When Curt brought him outside again and handed the leash back to Orville, he said, 'There's something going on, he feels it and so do I. But it's not like before.' He saw Sandy and repeated it: not like before.
'No,' Sandy said, then nodded at Mister D. 'At least he's not howling.'
'Not yet,' Orville said. 'Come on, D, let's go back in the barracks. You did good. I'll give you a Bonz.' What Orvie gave Curt was a final reproachful look. Mister Dillon trotted neatly at Trooper Garrett's right knee, no longer needing the leash to keep him at heel.

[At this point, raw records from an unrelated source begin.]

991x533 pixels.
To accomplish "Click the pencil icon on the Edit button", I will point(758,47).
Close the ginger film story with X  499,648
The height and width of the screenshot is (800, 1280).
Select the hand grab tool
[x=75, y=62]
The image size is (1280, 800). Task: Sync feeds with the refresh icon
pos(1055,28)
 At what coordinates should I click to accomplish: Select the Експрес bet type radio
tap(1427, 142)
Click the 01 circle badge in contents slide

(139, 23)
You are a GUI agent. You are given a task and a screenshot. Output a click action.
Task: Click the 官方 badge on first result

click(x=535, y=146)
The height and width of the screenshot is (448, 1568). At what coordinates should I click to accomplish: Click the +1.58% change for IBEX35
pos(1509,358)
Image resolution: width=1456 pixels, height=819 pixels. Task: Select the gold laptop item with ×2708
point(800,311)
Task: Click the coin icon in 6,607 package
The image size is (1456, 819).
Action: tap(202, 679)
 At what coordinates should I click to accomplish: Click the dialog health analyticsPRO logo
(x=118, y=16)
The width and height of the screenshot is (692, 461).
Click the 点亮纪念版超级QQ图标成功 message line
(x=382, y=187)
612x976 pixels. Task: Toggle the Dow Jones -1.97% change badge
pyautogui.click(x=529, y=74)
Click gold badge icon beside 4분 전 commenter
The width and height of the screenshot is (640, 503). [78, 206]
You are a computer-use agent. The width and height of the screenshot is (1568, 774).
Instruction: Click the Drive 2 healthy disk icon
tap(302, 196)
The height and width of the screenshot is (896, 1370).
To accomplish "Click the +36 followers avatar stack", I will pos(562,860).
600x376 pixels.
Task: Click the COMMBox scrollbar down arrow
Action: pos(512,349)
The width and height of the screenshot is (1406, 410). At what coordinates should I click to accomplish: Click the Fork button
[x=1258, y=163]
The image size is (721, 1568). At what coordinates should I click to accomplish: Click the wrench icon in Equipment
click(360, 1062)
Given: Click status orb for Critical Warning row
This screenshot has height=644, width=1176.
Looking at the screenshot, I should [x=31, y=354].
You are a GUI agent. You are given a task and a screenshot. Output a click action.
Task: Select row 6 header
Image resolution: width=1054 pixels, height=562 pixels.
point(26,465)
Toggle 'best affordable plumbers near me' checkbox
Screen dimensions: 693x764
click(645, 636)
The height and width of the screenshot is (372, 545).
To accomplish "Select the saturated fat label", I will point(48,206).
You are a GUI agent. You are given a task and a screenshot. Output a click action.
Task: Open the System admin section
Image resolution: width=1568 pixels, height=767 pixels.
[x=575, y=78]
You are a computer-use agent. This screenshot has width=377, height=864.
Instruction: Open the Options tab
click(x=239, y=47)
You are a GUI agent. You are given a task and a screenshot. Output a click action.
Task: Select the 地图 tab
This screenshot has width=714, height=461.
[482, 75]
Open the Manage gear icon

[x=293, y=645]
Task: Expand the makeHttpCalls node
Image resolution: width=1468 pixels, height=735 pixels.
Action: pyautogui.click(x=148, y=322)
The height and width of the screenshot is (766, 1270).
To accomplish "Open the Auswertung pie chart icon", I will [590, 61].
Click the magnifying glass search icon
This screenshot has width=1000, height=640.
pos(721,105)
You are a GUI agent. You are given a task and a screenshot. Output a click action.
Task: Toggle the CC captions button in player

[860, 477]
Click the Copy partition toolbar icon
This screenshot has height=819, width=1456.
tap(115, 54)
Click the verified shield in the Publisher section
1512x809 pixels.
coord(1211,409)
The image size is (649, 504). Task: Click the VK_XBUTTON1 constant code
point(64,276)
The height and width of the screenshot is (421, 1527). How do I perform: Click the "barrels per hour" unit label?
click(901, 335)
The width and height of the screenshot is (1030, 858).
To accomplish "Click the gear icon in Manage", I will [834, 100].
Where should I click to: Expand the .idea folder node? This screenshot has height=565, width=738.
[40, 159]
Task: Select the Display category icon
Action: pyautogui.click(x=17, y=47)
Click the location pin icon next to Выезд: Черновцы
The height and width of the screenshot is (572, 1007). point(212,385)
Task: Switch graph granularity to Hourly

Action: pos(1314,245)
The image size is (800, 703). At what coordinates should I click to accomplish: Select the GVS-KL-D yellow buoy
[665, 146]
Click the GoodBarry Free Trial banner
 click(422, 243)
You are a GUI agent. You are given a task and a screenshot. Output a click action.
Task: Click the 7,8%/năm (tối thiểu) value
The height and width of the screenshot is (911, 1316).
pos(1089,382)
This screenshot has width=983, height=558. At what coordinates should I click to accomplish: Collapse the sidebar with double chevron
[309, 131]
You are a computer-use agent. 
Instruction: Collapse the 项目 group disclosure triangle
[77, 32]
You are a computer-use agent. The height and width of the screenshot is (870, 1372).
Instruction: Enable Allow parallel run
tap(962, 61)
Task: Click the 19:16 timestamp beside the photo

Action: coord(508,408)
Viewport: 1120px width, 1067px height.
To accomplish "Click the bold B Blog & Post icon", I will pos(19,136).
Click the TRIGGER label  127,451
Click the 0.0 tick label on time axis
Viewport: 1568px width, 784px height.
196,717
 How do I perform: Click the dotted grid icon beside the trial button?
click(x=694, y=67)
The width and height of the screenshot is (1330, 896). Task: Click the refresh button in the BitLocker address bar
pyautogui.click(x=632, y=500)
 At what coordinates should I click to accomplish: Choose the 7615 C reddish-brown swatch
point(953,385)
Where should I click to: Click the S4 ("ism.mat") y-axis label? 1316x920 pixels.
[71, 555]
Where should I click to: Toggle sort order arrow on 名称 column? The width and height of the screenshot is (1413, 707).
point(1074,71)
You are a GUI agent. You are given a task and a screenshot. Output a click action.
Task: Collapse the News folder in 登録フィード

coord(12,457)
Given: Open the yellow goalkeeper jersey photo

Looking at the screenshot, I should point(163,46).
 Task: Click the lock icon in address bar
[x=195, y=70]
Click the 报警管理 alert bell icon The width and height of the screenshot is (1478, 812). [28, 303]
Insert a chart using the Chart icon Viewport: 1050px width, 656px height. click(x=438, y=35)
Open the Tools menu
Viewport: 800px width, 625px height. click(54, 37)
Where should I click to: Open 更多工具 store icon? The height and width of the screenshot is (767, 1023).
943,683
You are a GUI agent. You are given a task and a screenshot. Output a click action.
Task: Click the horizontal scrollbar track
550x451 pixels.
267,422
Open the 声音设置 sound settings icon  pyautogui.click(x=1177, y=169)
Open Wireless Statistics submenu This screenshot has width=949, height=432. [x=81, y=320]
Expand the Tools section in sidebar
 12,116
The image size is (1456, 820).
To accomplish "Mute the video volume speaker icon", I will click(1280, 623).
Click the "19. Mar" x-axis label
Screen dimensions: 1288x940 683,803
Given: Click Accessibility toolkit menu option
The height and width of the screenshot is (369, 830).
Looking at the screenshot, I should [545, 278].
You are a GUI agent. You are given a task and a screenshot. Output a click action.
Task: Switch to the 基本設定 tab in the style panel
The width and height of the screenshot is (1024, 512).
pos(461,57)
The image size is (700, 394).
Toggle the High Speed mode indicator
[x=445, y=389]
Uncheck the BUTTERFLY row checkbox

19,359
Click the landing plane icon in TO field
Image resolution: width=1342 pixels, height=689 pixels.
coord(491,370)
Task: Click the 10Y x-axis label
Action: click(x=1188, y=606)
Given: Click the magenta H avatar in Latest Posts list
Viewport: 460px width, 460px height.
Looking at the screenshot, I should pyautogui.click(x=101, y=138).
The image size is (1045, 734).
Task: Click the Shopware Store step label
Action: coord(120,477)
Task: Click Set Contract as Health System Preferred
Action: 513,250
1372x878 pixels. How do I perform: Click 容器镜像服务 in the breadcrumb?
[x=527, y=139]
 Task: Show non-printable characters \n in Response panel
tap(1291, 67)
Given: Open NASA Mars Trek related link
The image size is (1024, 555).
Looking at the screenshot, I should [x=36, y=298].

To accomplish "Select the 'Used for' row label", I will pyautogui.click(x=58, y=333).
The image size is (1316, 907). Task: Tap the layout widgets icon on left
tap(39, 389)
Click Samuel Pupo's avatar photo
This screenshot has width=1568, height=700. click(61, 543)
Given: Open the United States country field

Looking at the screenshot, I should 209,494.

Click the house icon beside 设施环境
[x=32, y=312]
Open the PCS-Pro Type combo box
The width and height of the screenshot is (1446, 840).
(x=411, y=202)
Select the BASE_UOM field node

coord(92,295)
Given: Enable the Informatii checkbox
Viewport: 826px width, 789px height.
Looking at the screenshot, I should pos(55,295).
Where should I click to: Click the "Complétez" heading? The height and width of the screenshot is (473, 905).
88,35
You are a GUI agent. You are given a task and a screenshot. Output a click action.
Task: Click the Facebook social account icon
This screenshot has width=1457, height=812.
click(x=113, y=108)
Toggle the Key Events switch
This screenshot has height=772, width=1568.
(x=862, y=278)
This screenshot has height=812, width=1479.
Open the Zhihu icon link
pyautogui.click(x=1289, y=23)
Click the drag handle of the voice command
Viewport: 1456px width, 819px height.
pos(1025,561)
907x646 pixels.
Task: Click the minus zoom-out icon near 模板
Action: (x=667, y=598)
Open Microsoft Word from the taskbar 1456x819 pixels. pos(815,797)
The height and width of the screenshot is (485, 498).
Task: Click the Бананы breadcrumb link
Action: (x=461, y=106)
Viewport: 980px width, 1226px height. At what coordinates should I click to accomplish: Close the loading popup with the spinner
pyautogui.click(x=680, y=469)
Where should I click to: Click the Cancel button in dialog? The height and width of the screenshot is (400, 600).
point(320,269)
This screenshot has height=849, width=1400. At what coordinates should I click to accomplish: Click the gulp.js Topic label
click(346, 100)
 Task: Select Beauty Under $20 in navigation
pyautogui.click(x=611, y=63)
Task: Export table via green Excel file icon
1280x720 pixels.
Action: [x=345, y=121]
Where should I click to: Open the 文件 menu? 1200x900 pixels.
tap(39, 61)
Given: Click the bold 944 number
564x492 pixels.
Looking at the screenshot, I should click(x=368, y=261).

At four-twenty or so, the TV upstairs in the common room suddenly went goofy. By four-forty, the temperature in Shed B had dropped to forty-nine degrees. At four-fifty, Curtis Wilcox shouted: 'It's starting! I hear it!'
Sandy had been inside to check on dispatch (and what a snafu it was by then, nothing but one big balls-to-the-wall roar of static), and when Curt yelled he was returning across the parking lot, where there were now so many personals you would have thought it was the Police Benefit Rummage Sale or the Muscular Dystrophy Kids' Carnival they put on each July. Sandy broke into a run, cutting through the knot of spectators craning to look in through the side door, which was still, unbelievably, standing wide open. And Curt was there, standing in it. Waves of cold were rolling out, but he seemed not to feel them. His eyes were huge, and when he turned to Sandy he was like a man dreaming. 'Do you see it? Sandy, do you see it?'
Of course he did: a waxing violet glow that was spilling out of the car's windows and seeping up through the crack which outlined the trunk-lid and went spilling down the Buick's sides like some thin radioactive fluid. Inside the car Sandy could clearly see the shapes of the seats and the oversized steering wheel. They were outlines, silhouettes. The rest of the cabin was swallowed in a cold purple glare, brighter than any furnace. The hum was loud and getting louder. It made Sandy's skull ache, made his ears almost wish they were deaf. Not that being deaf would do any good, because you seemed to hear that sound not just with your ears but with your whole body.